[DATA SECTION — start]
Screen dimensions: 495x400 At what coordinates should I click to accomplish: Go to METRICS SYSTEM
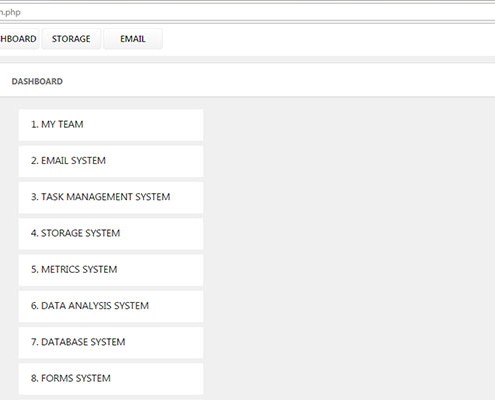(x=111, y=270)
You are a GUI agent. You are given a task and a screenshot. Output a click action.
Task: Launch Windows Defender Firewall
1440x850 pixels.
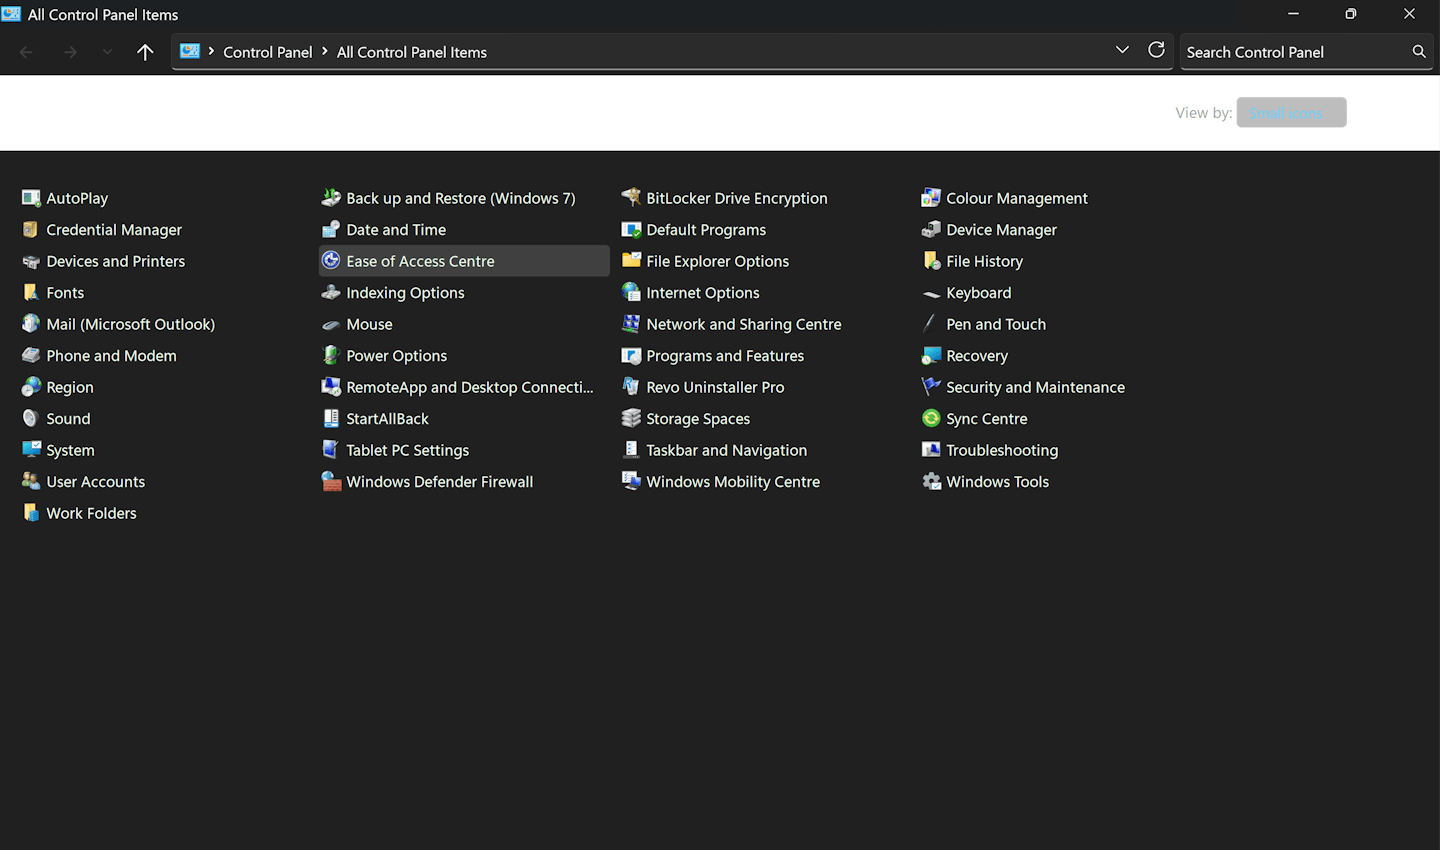pyautogui.click(x=439, y=481)
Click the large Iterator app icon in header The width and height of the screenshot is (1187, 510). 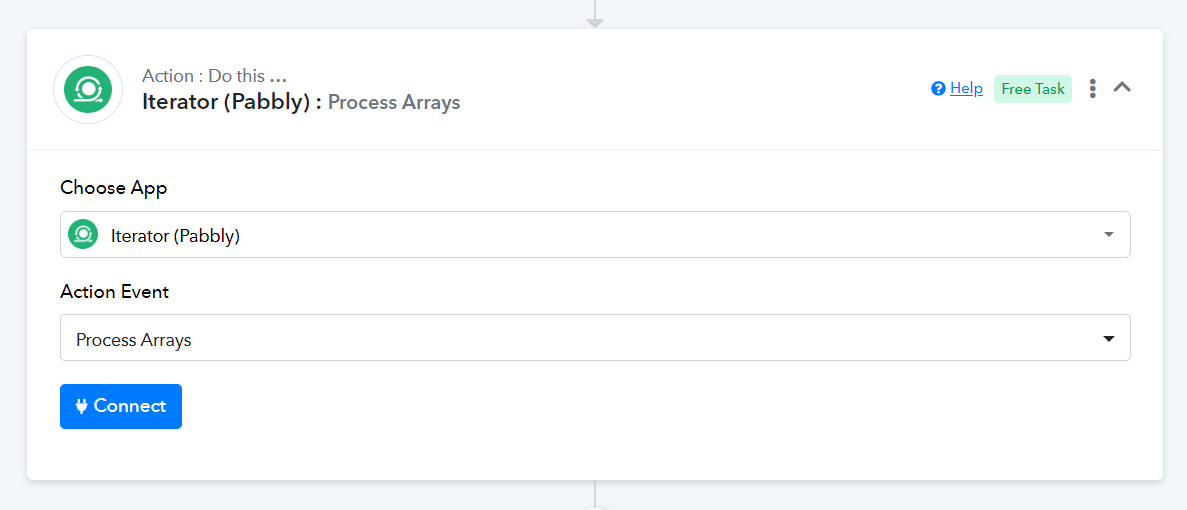(88, 90)
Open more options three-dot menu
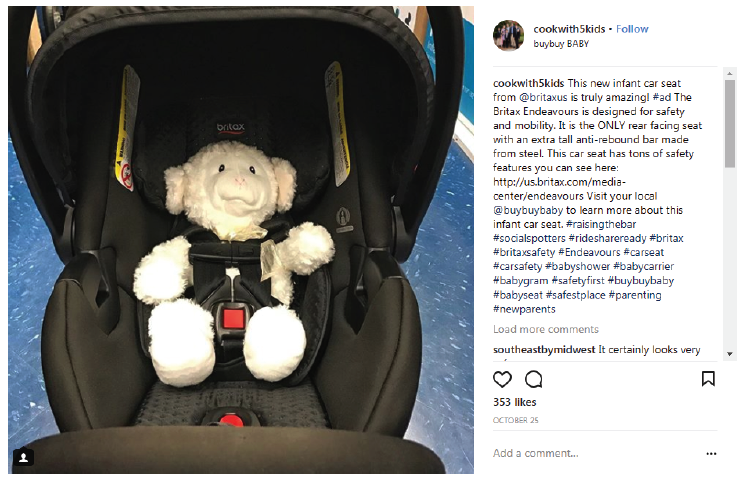 tap(711, 454)
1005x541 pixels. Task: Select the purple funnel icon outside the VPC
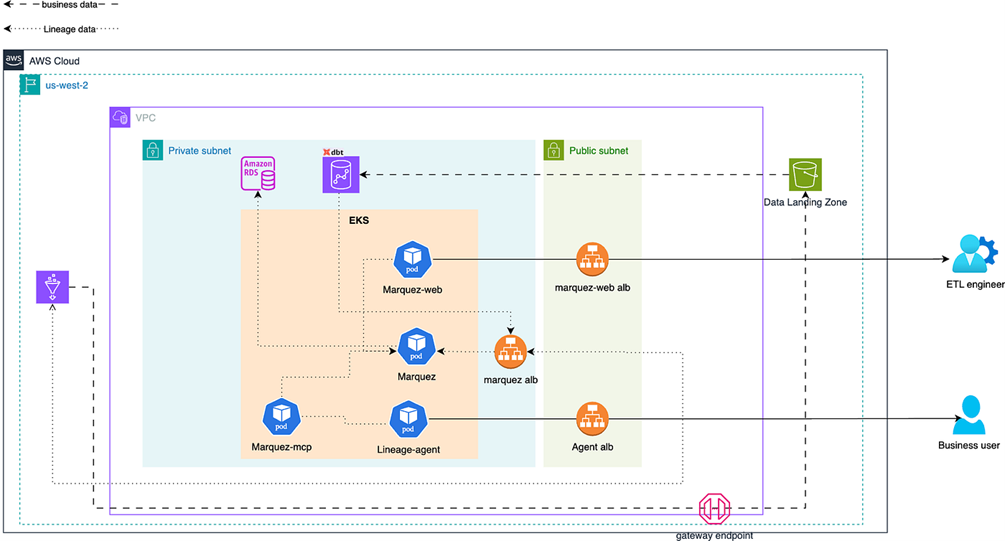click(51, 287)
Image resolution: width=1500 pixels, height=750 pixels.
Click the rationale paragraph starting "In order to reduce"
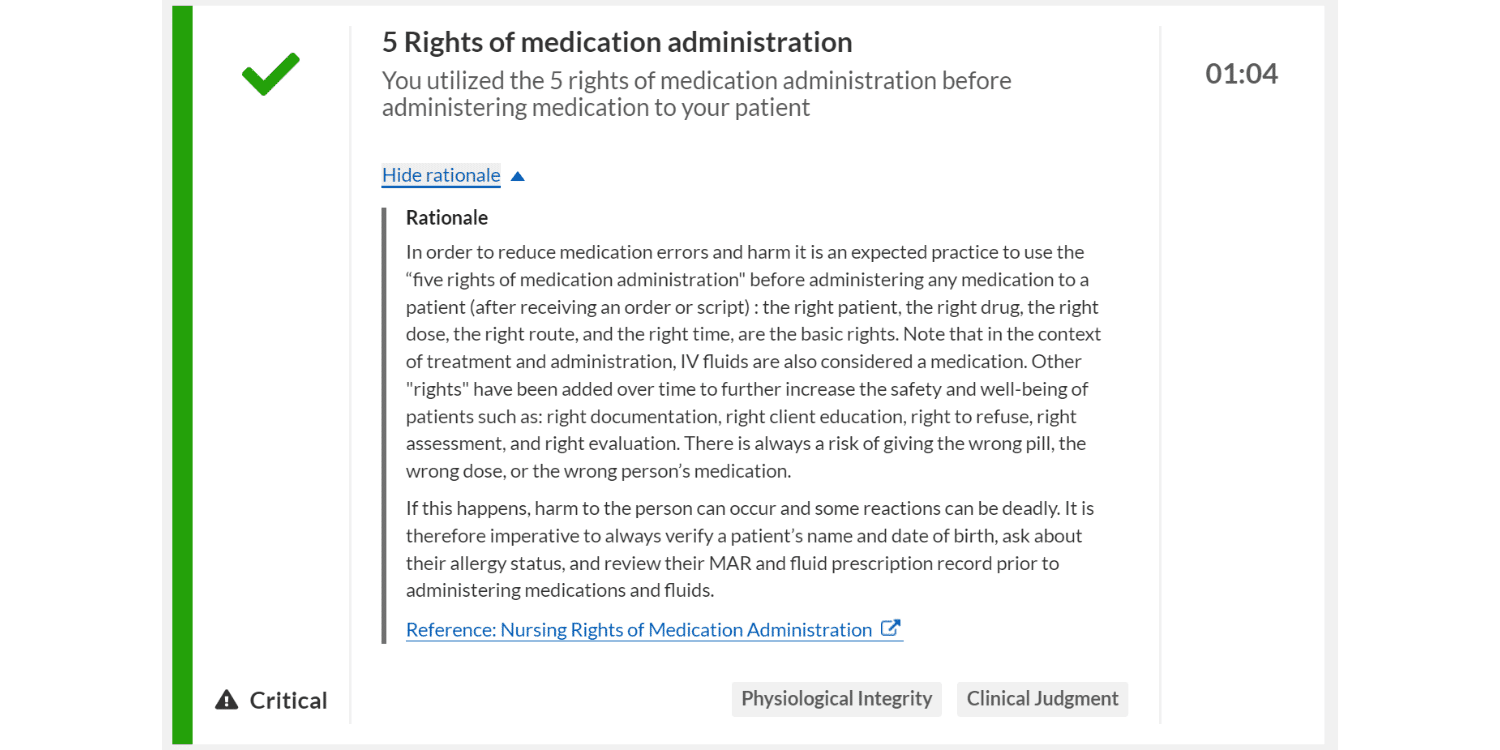tap(752, 361)
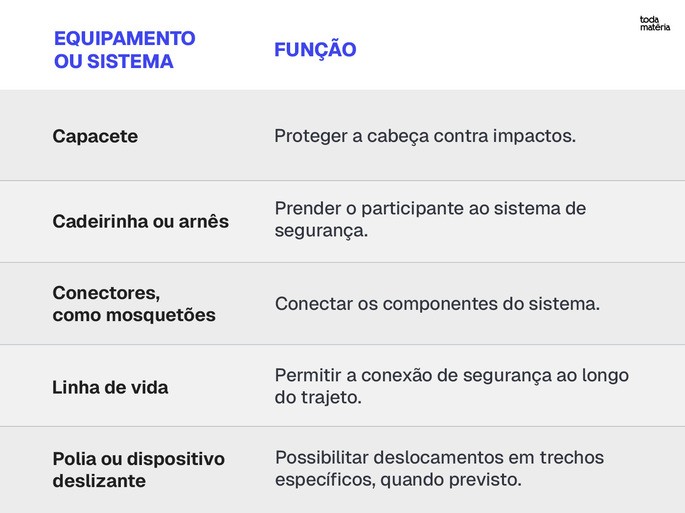
Task: Select the Cadeirinha ou arnês cell
Action: [x=141, y=221]
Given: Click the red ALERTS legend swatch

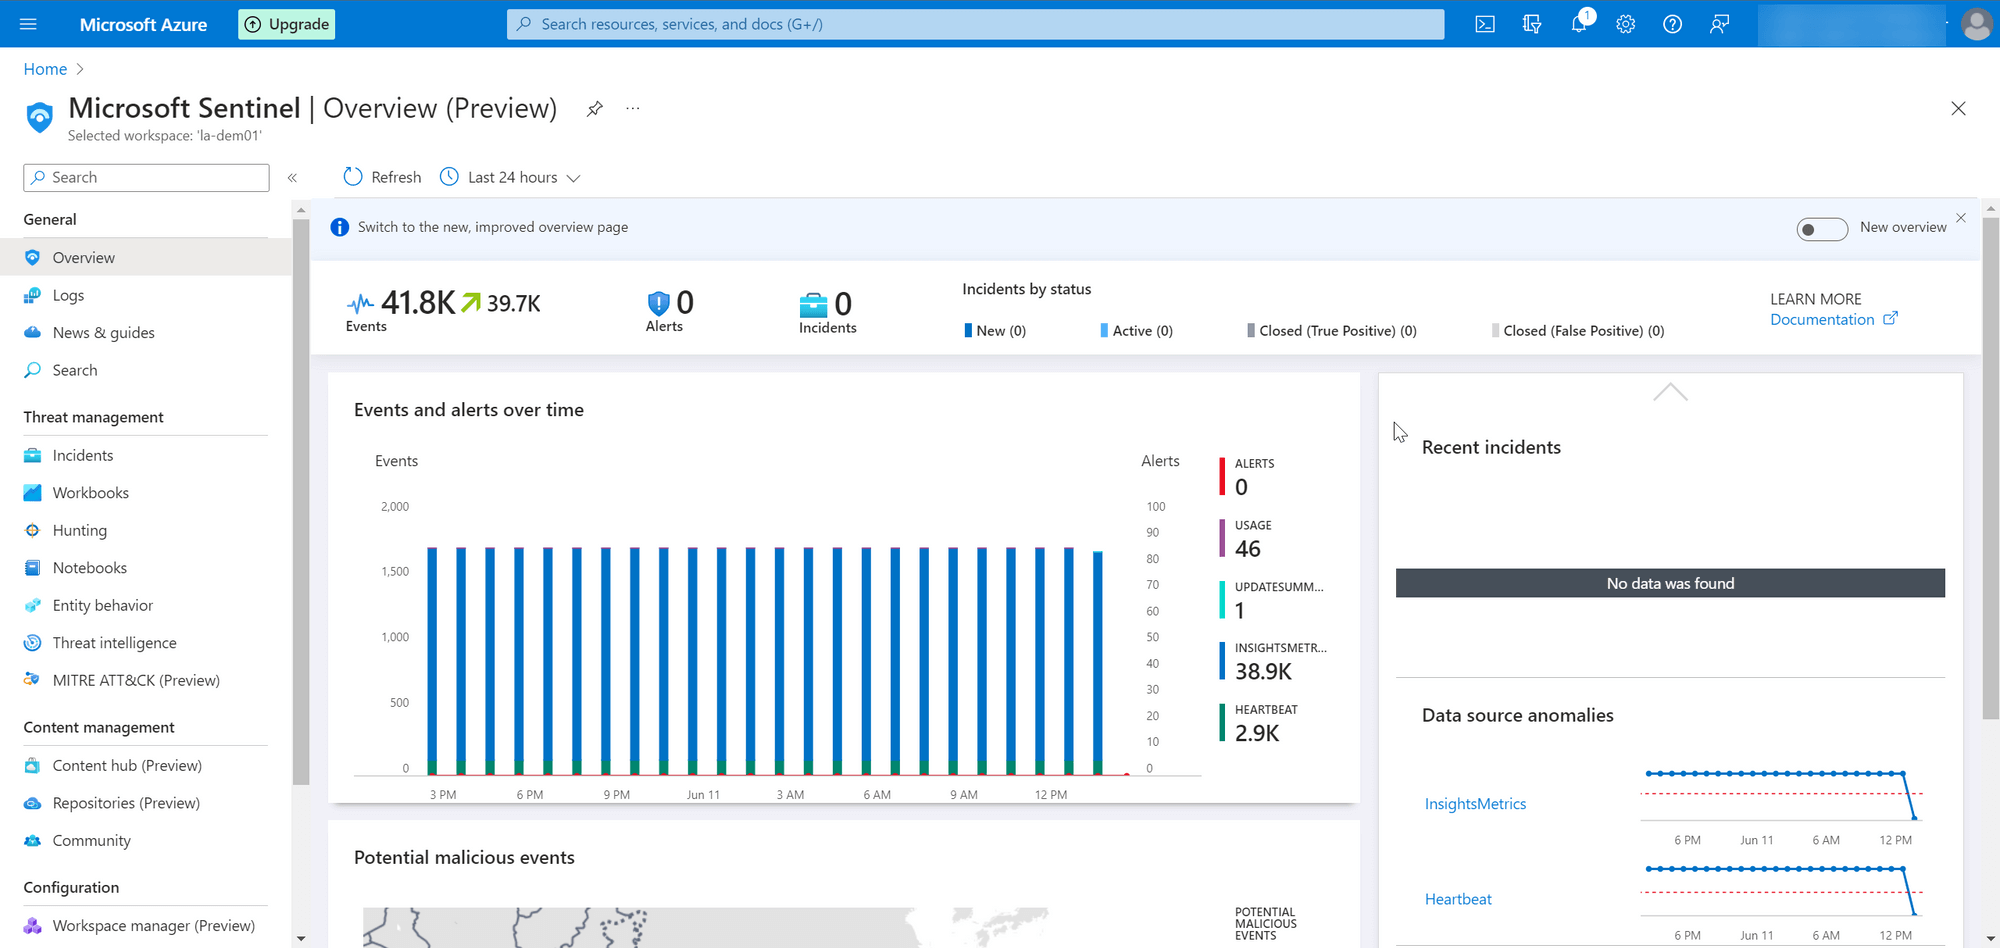Looking at the screenshot, I should point(1222,476).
[DATA SECTION — finish]
#### [PROBLEM STATEMENT]
The copy should start at the line that contains "Image resolution: width=1500", end at the last line of the entries above, and match each line exactly, with pictures dropped.

#### [RESPONSE]
Image resolution: width=1500 pixels, height=750 pixels.
Click the rationale paragraph starting "In order to reduce"
tap(752, 361)
Task: Select the Cadeirinha ou arnês cell
Action: [x=141, y=221]
Given: Click the red ALERTS legend swatch

Looking at the screenshot, I should point(1222,476).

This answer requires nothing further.